▶ WHAT YOU SHOULD DO: Copy out every line of the records below verbatim, leaving the pictures out.

(Records for finding displayed items)

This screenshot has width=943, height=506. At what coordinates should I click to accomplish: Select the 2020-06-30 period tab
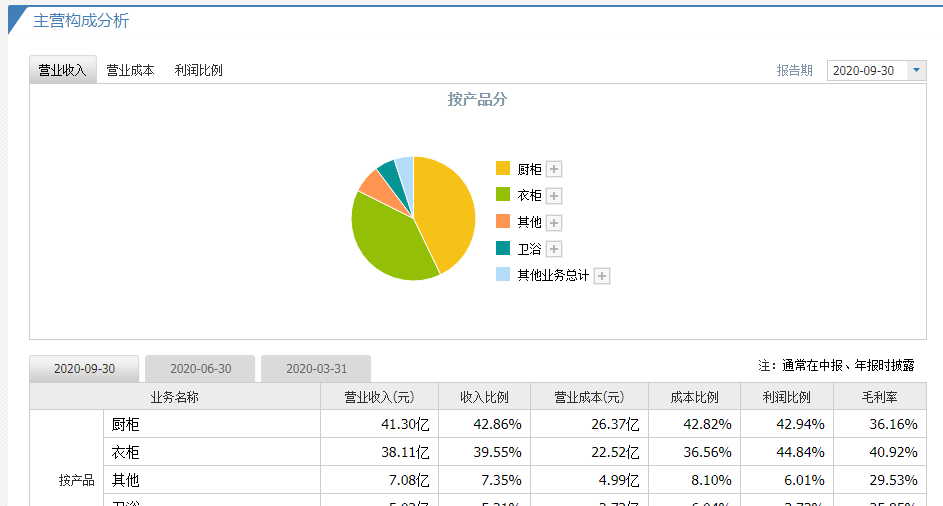(200, 369)
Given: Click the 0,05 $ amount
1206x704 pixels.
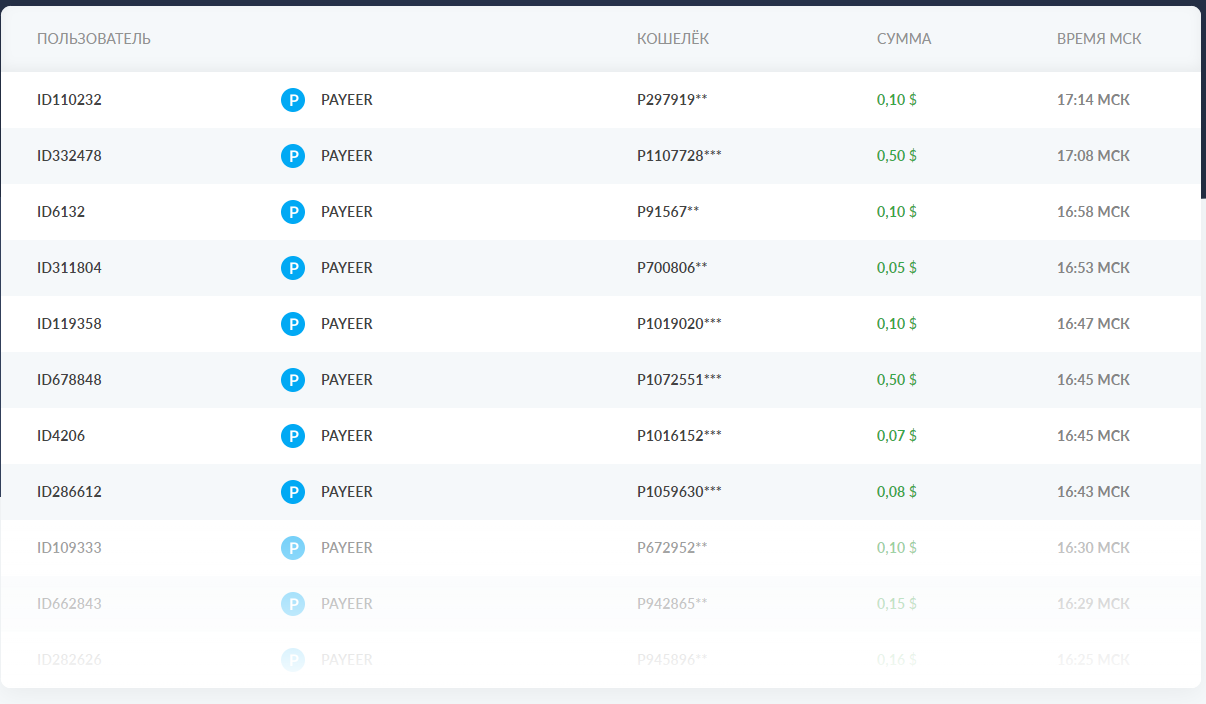Looking at the screenshot, I should click(897, 268).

▶ PROBLEM SOLUTION:
This screenshot has width=943, height=506. At what coordinates should I click to accomplish: Select the 2020-06-30 period tab
(200, 369)
Given: Click the 0,05 $ amount
1206x704 pixels.
Looking at the screenshot, I should click(897, 268).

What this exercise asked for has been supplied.